● **Dataset records**
--

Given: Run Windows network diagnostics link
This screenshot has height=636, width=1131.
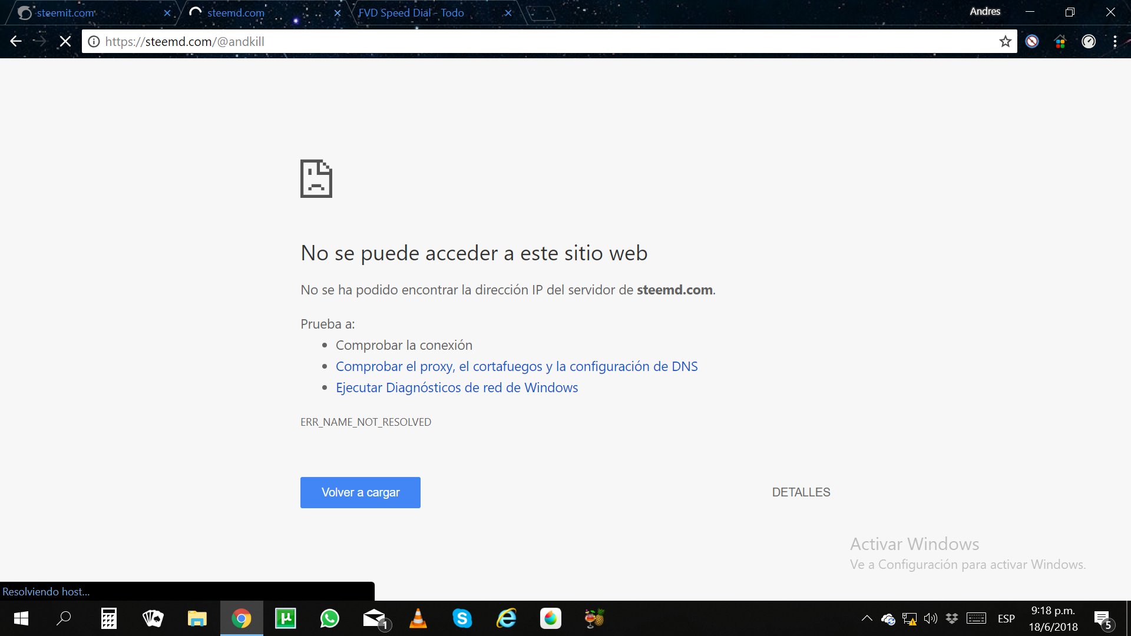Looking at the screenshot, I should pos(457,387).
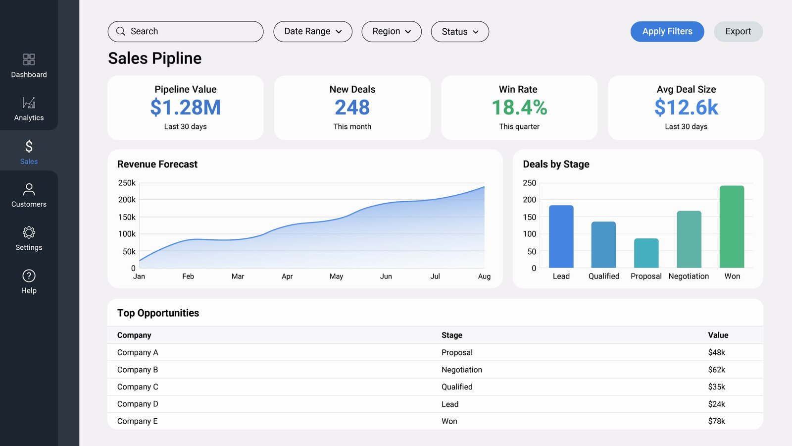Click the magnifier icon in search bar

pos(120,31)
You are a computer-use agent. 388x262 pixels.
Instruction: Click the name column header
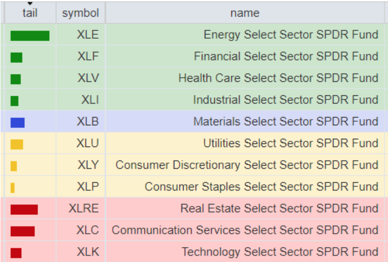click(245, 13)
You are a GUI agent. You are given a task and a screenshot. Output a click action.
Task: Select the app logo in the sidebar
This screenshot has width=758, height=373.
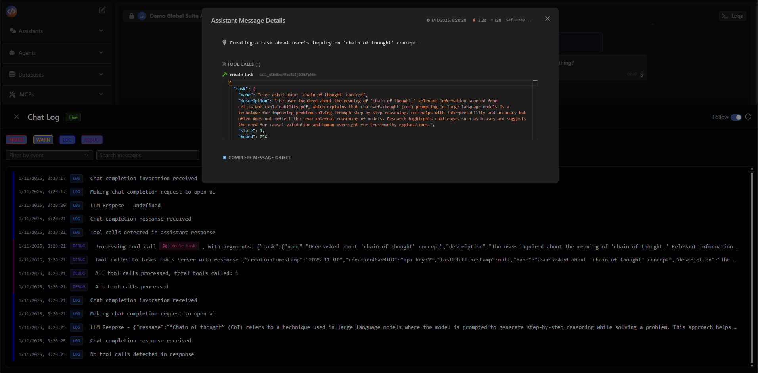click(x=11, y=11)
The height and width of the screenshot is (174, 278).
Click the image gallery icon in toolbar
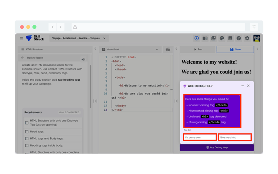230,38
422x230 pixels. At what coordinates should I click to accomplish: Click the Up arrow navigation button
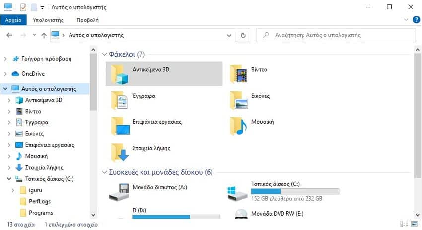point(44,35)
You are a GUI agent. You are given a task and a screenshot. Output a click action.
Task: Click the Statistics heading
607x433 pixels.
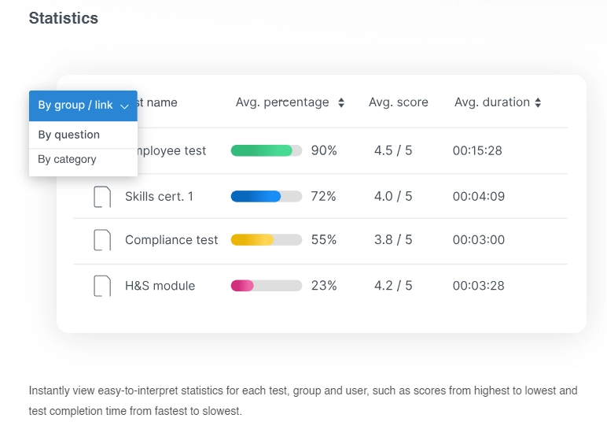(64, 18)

--

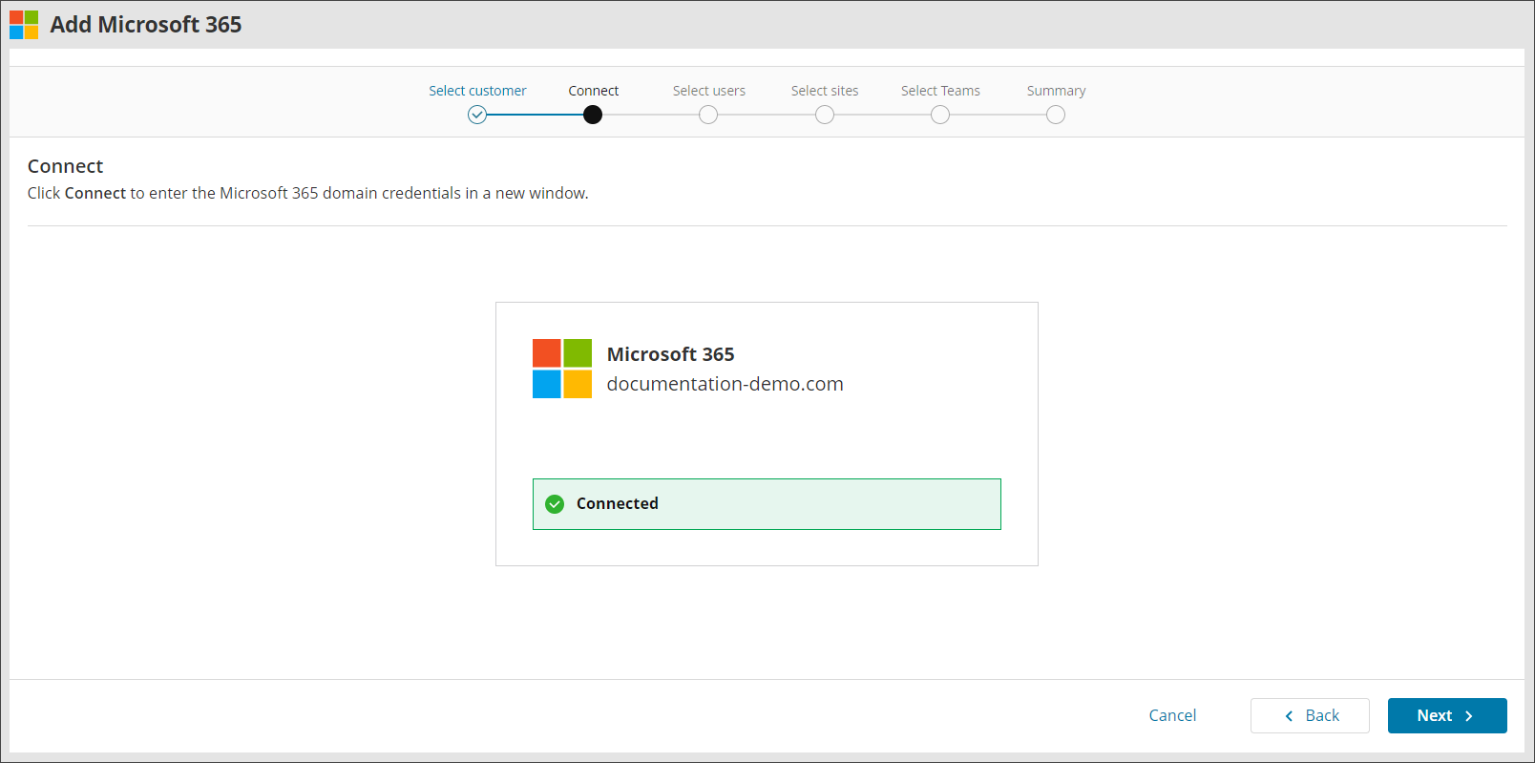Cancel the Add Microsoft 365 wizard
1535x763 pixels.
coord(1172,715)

--

● **What you have to do**
In the part of the records that opens with the line containing "Cancel the Add Microsoft 365 wizard" and closes with the line containing "coord(1172,715)", switch "wizard" to "dialog" and reproduce those lines with everything else unchanged. Omit the pictures from your answer.

● **Result**
Cancel the Add Microsoft 365 dialog
1535x763 pixels.
coord(1172,715)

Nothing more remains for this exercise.